The 17th Bomb Group, from which the Doolittle Raiders had been recruited, received replacement crews and transferred to Barksdale Army Air Field in June 1942, where it converted to Martin B-26 Marauder medium bombers. In November 1942, it deployed overseas to North Africa, where it operated in the Mediterranean Theater of Operations with the Twelfth Air Force for the remainder of the war.

Zhejiang-Jiangxi campaign

After the raid, the Japanese Imperial Army began the Zhejiang-Jiangxi campaign (also known as Operation Sei-go) to prevent these eastern coastal provinces of China from being used again for an attack on Japan and to take revenge on the Chinese people. An area of some 20,000 sq mi (50,000 km2) was laid waste. "Like a swarm of locusts, they left behind nothing but destruction and chaos", eyewitness Father Wendelin Dunker wrote. The Japanese killed an estimated 10,000 Chinese civilians during their search for Doolittle's men. People who aided the airmen were tortured before they were killed. Father Dunker wrote of the destruction of the town of Ihwang: "They shot any man, woman, child, cow, hog, or just about anything that moved, They raped any woman from the ages of 10–65, and before burning the town they thoroughly looted it ... None of the humans shot were buried either". The Japanese entered Nancheng (Jiangxi), population 50,000 on June 11, "beginning a reign of terror so horrendous that missionaries would later dub it 'the Rape of Nancheng'", evoking memories of the infamous Rape of Nanjing five years before. Less than a month later, the Japanese forces put what remained of the city to the torch. "This planned burning was carried on for three days," one Chinese newspaper reported, "and the city of Nancheng became charred earth."
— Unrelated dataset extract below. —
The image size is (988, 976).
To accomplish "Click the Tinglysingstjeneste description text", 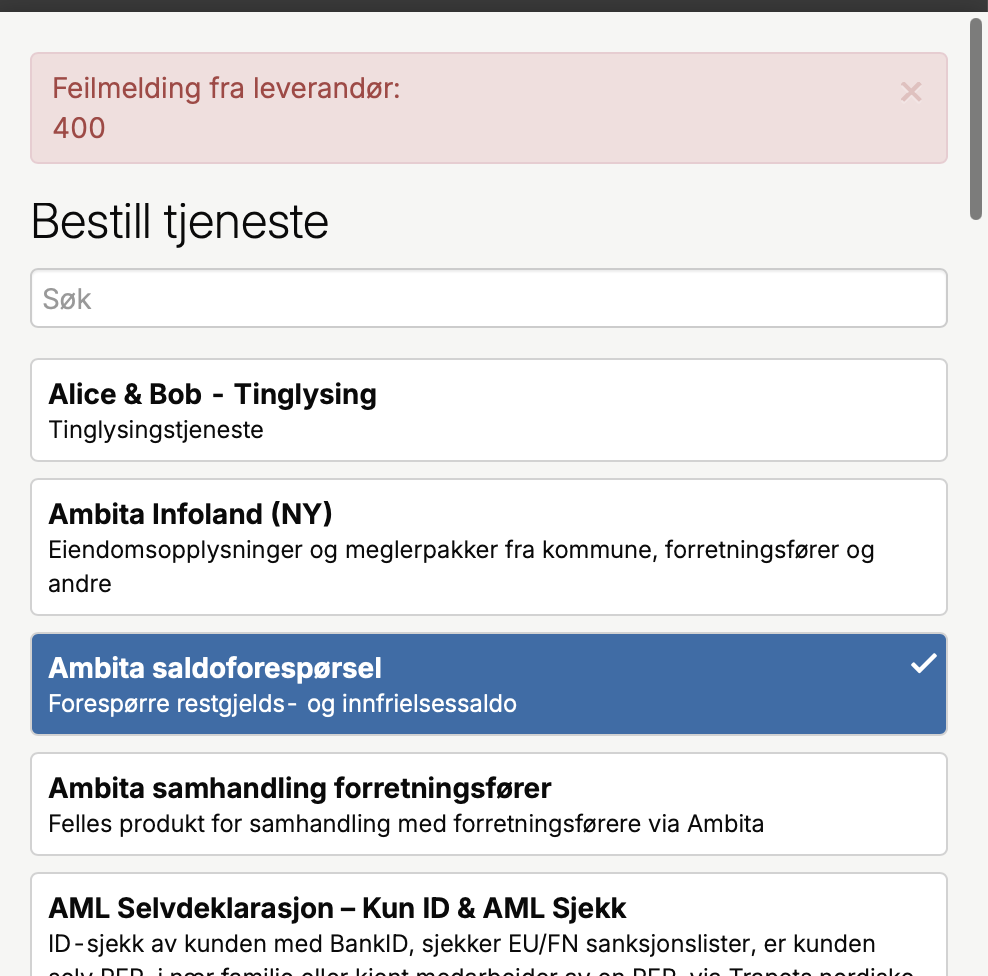I will click(155, 430).
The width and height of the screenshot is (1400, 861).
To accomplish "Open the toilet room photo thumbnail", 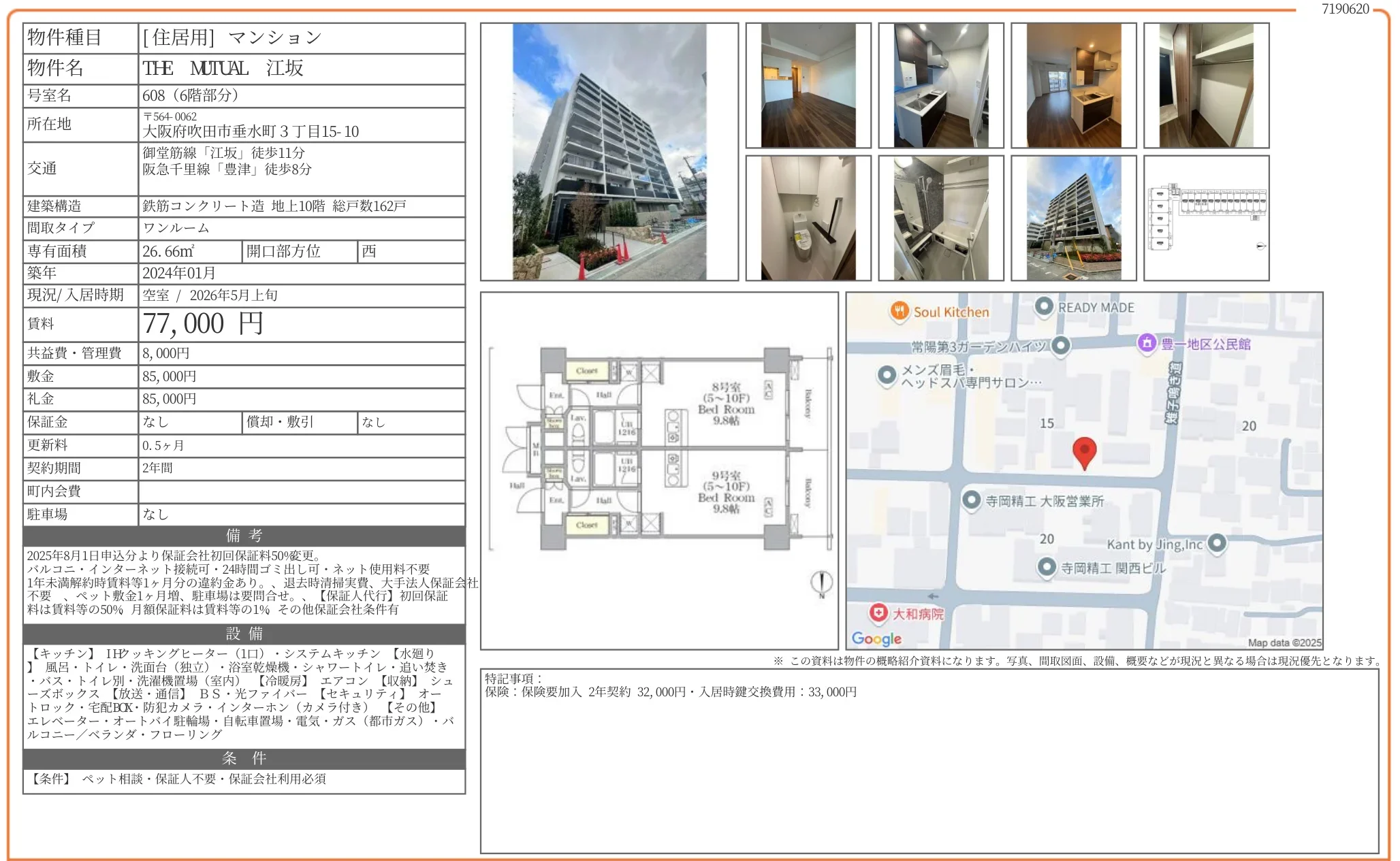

When Japanese troops moved out of the Zhejiang and Jiangxi areas in mid-August, they left behind a trail of devastation. The Imperial Japanese Army had also spread cholera, typhoid, plague infected fleas and dysentery pathogens. The Japanese biological warfare Unit 731 brought almost 300 pounds (140 kg) of paratyphoid and anthrax to be left in contaminated food and contaminated wells with the withdrawal of the army from areas around Yushan, Kinhwa and Futsin. Around 1,700 Japanese troops died out of a total 10,000 Japanese soldiers who fell ill with disease when their biological weapons attack rebounded on their own forces. According to Chinese records, the campaign resulted in over 20,000 civilians murdered, 30,000 more captured or missing, and more than 100,000 houses burned in Quzhou alone.